I adore bookstores, fullstop. I have recently realized, however, that my love for used bookstores differs greatly from my love for the regular flavor.
At a regular bookstore you can walk in, ask if a certain book is available, browse the new releases, and lovingly finger hardcover books you can't afford. You can do all this while listening to jazz music and sipping your hipster coffee. You can instantly find that philosophy book you are really only going to flip through, and flip through it quietly while eying the cute guy over in "Poetry." (OK, so maybe that's only me. Or maybe I'm the only one who's going to admit it, at least.) The point is, at a regular bookstore, it's intellectual heaven. Even if what you end up walking out with is the latest teenage vampire romp (and that I'm *not* admitting to).
At a used bookstore, it's an entirely different experience. First of all, most used bookstores I've been in are musty. They're cramped, and oddly organized. They're at the mercy of whatever box of books has been dropped off, so their collections are inconsistent, nonsensical, and delightfully jarring. At a used bookstore I was in today, the entire collected works of Shakespeare were leaning against several books by William Shatner.

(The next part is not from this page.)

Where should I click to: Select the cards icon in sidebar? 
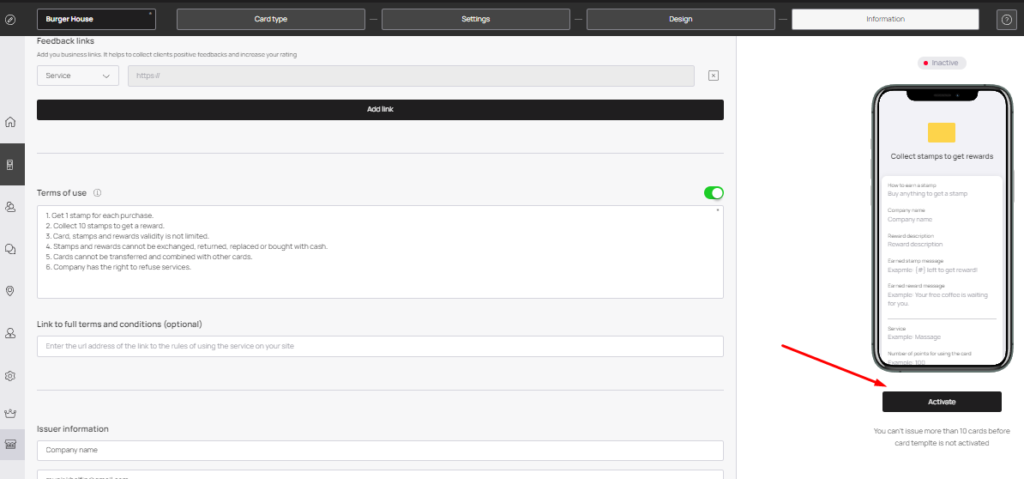click(10, 165)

What makes these bookstores fun for me are not just the ridiculously low prices. I love the detective game that becomes shopping in them. You cannot go in looking for something in particular--I promise you that you will not find it. You have to search through the stacks, looking simply at your options, and often what you find is bizarre and wonderfully silly.
My adventure today unearthed a murder mystery about tea (Death by Darjeeling) and several fairy books from the 70s. Would I have found these in a regular bookstore?? Probably not. Mostly because most anyone with any sense wouldn't buy either. But for two dollars each, can you really resist?